START LISTED ENTRIES

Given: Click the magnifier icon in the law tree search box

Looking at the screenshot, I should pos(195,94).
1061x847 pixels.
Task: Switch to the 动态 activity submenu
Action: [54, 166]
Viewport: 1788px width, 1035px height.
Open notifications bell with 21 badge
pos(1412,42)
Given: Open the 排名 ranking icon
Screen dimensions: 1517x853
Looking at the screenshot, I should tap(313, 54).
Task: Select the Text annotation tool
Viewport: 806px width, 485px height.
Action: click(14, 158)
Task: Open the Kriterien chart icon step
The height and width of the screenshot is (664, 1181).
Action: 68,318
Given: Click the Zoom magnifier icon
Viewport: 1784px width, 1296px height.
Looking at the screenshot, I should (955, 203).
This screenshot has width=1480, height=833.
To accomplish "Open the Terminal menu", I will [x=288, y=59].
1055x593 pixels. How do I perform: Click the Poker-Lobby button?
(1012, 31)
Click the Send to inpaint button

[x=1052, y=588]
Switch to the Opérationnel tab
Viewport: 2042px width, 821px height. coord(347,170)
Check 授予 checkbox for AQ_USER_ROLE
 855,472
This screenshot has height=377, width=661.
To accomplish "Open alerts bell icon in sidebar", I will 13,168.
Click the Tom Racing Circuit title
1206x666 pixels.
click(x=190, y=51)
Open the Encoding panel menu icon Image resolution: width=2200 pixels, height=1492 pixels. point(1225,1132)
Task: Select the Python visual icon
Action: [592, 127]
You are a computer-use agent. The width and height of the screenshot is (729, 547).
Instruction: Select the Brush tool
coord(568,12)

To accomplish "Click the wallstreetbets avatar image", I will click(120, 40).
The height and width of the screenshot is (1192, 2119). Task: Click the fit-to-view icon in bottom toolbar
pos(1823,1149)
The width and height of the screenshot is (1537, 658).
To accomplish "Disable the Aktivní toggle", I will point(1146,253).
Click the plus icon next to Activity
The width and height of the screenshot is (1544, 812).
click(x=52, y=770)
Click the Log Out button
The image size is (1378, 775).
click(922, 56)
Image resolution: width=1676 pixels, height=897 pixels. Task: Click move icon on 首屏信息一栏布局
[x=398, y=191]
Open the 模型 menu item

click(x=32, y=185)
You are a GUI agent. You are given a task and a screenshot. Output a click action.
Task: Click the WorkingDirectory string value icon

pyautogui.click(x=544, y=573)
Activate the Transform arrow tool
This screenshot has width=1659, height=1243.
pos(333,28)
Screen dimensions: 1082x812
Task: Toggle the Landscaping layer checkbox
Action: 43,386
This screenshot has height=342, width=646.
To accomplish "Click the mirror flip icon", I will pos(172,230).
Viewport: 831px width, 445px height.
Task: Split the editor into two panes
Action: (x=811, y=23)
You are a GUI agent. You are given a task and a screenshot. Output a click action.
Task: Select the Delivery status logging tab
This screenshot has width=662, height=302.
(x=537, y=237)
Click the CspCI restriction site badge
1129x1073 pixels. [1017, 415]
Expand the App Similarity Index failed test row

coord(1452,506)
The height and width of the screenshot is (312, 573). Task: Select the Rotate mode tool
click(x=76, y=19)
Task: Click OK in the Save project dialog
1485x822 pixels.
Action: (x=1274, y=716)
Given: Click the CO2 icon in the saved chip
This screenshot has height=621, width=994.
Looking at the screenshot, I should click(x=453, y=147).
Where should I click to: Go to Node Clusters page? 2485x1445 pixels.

END LISTED ENTRIES

■ WHAT IS NEEDED:
Your answer must be every record above, set down exactly as written.

■ SOLUTION TO THIS EXERCISE:
Given: Click the magnifier icon in the law tree search box

Looking at the screenshot, I should pos(195,94).
1061x847 pixels.
Task: Switch to the 动态 activity submenu
Action: [54, 166]
Viewport: 1788px width, 1035px height.
Open notifications bell with 21 badge
pos(1412,42)
Given: Open the 排名 ranking icon
Screen dimensions: 1517x853
Looking at the screenshot, I should tap(313, 54).
Task: Select the Text annotation tool
Viewport: 806px width, 485px height.
Action: click(14, 158)
Task: Open the Kriterien chart icon step
The height and width of the screenshot is (664, 1181).
Action: 68,318
Given: Click the Zoom magnifier icon
Viewport: 1784px width, 1296px height.
Looking at the screenshot, I should (955, 203).
This screenshot has width=1480, height=833.
To accomplish "Open the Terminal menu", I will [x=288, y=59].
1055x593 pixels. How do I perform: Click the Poker-Lobby button?
(1012, 31)
Click the Send to inpaint button

[x=1052, y=588]
Switch to the Opérationnel tab
Viewport: 2042px width, 821px height. coord(347,170)
Check 授予 checkbox for AQ_USER_ROLE
 855,472
This screenshot has height=377, width=661.
To accomplish "Open alerts bell icon in sidebar", I will 13,168.
Click the Tom Racing Circuit title
1206x666 pixels.
click(x=190, y=51)
Open the Encoding panel menu icon Image resolution: width=2200 pixels, height=1492 pixels. point(1225,1132)
Task: Select the Python visual icon
Action: [592, 127]
You are a computer-use agent. The width and height of the screenshot is (729, 547).
Instruction: Select the Brush tool
coord(568,12)

To accomplish "Click the wallstreetbets avatar image", I will click(120, 40).
The height and width of the screenshot is (1192, 2119). Task: Click the fit-to-view icon in bottom toolbar
pos(1823,1149)
The width and height of the screenshot is (1537, 658).
To accomplish "Disable the Aktivní toggle", I will point(1146,253).
Click the plus icon next to Activity
The width and height of the screenshot is (1544, 812).
click(x=52, y=770)
Click the Log Out button
The image size is (1378, 775).
click(922, 56)
Image resolution: width=1676 pixels, height=897 pixels. Task: Click move icon on 首屏信息一栏布局
[x=398, y=191]
Open the 模型 menu item

click(x=32, y=185)
You are a GUI agent. You are given a task and a screenshot. Output a click action.
Task: Click the WorkingDirectory string value icon

pyautogui.click(x=544, y=573)
Activate the Transform arrow tool
This screenshot has width=1659, height=1243.
pos(333,28)
Screen dimensions: 1082x812
Task: Toggle the Landscaping layer checkbox
Action: 43,386
This screenshot has height=342, width=646.
To accomplish "Click the mirror flip icon", I will pos(172,230).
Viewport: 831px width, 445px height.
Task: Split the editor into two panes
Action: (x=811, y=23)
You are a GUI agent. You are given a task and a screenshot. Output a click action.
Task: Select the Delivery status logging tab
This screenshot has width=662, height=302.
(x=537, y=237)
Click the CspCI restriction site badge
1129x1073 pixels. [1017, 415]
Expand the App Similarity Index failed test row

coord(1452,506)
The height and width of the screenshot is (312, 573). Task: Select the Rotate mode tool
click(x=76, y=19)
Task: Click OK in the Save project dialog
1485x822 pixels.
Action: (x=1274, y=716)
Given: Click the CO2 icon in the saved chip
This screenshot has height=621, width=994.
Looking at the screenshot, I should click(x=453, y=147).
Where should I click to: Go to Node Clusters page? 2485x1445 pixels.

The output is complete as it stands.